Kinderzimmer, Valentine Goby
Kinderzimmer, 21 août 2013, 218 pages, 20 €
Ecrivain(s): Valentine Goby Edition: Actes Sud
Comment écrire sur la déportation, cet épisode tragique de l’histoire de la seconde guerre mondiale, sujet de maints ouvrages d’historiens et d’anciens déportés regroupés sous le nom de littérature concentrationnaire ? En dévoilant, par la fiction romanesque, un aspect peu connu de la vie des camps : la naissance de bébés dans les camps de concentration nazis.
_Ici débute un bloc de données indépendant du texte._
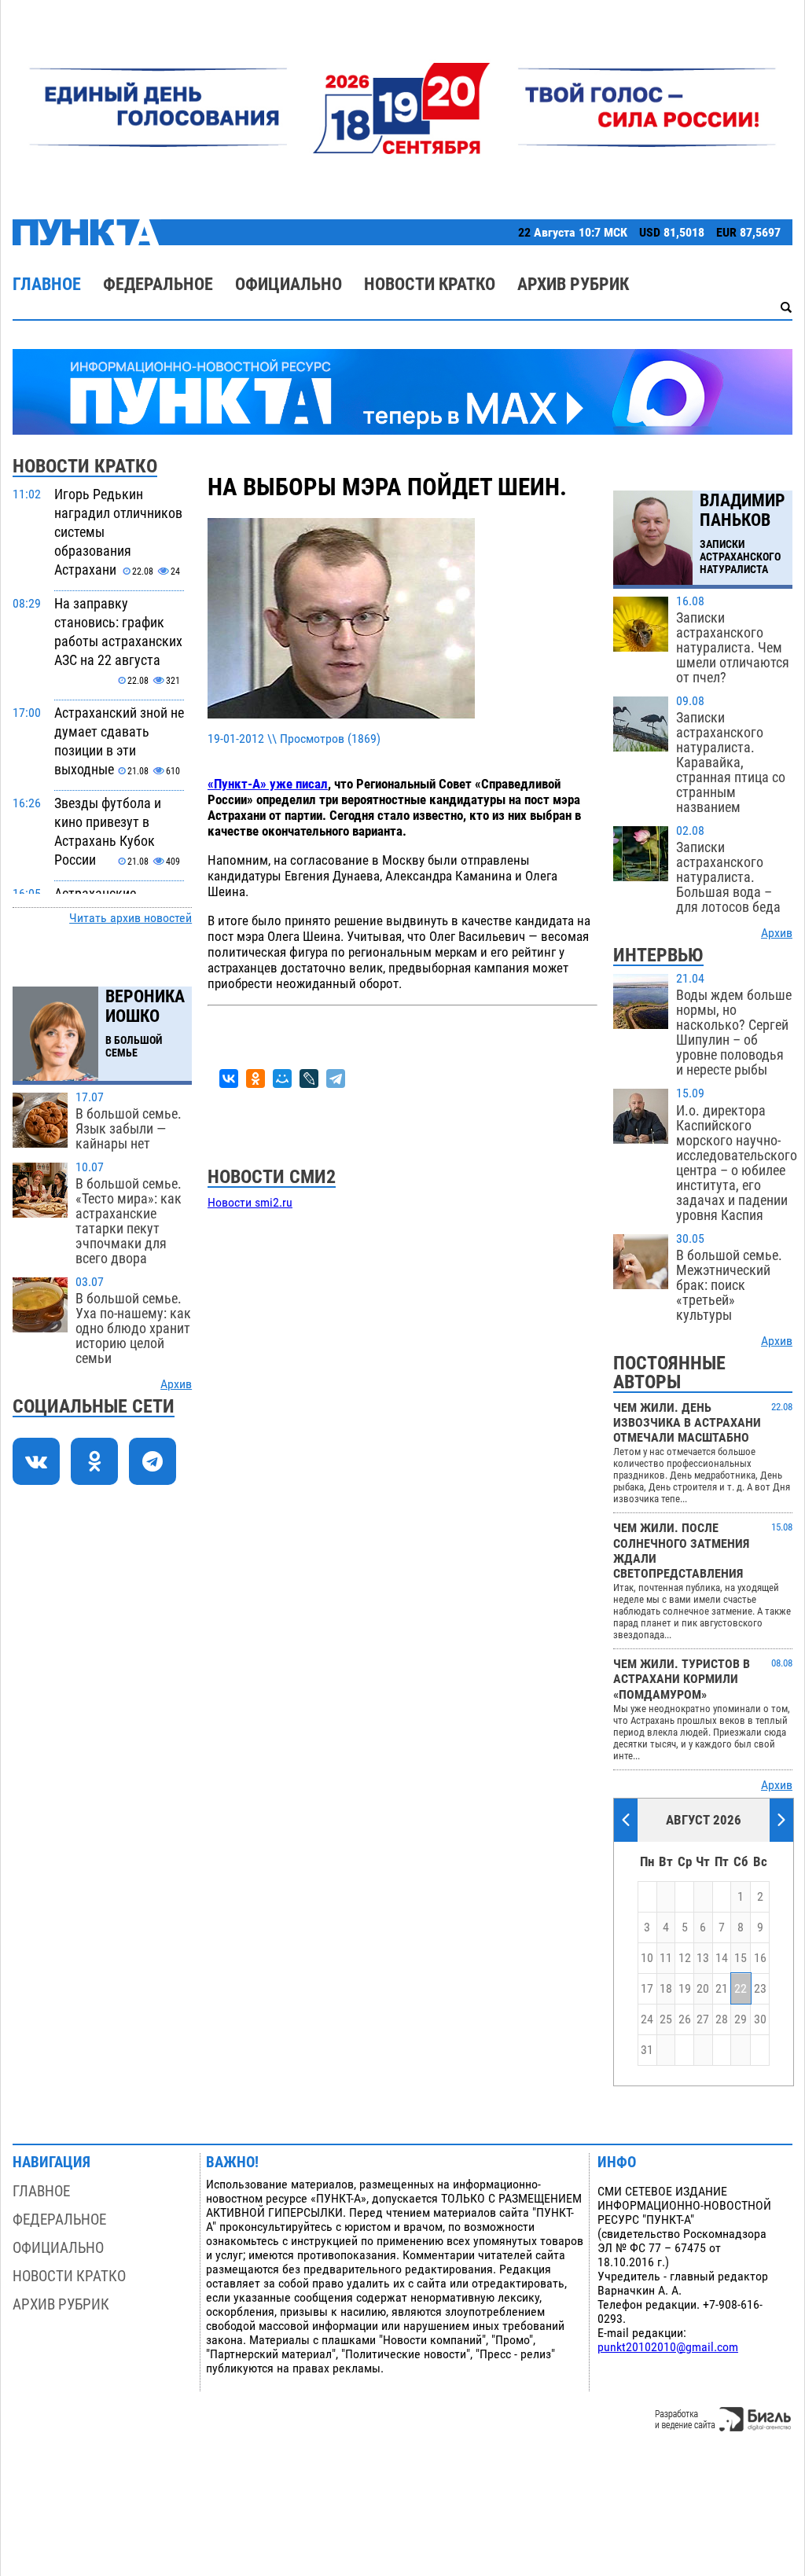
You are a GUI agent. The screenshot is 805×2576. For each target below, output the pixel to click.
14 (721, 1958)
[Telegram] (335, 1078)
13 (703, 1958)
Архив (176, 1384)
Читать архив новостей (130, 918)
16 (760, 1958)
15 (740, 1958)
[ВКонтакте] (228, 1078)
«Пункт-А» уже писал (268, 784)
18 (666, 1989)
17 (647, 1989)
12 (684, 1958)
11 (666, 1958)
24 (647, 2019)
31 (647, 2050)
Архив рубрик (573, 284)
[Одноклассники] (255, 1078)
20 (703, 1989)
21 (721, 1989)
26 (684, 2019)
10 (647, 1958)
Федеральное (158, 284)
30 (760, 2019)
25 (666, 2019)
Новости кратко (429, 284)
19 (684, 1989)
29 (740, 2019)
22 (740, 1989)
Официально (288, 284)
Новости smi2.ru (250, 1203)
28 (721, 2019)
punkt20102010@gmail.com (667, 2347)
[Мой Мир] (282, 1078)
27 (703, 2019)
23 (760, 1989)
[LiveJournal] (309, 1078)
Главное (47, 284)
En 1944, Ravensbrück est majoritairement un camp de femmes ; il compte plus de quarante mille détenues. Mila, femme travaillant dans une librairie d’édition musicale, est détenue à Ravensbrück, elle a été dénoncée par un mouchard et déportée.
La première partie du roman décrit, avec une précision digne d’une historienne, la vie dans le camp, la cruauté des Schwester, des Aufseherin (gardiennes et surveillantes) vis-à-vis des déportées. Valentine Goby décrit le supplice lors de l’Appel, qui peut durer plusieurs heures sous un froid insupportable, dans des tenues les plus légères : « C’est le moment où tes pupilles roulent comme des yeux de mouches. Voir. Mesurer l’espace. Bouger les pupilles d’un coin à l’autre de l’œil et de haut en bas sans remuer la tête, sans rien activer du reste du corps qui doit être immobile, ont dit les Françaises : faire la stèle ».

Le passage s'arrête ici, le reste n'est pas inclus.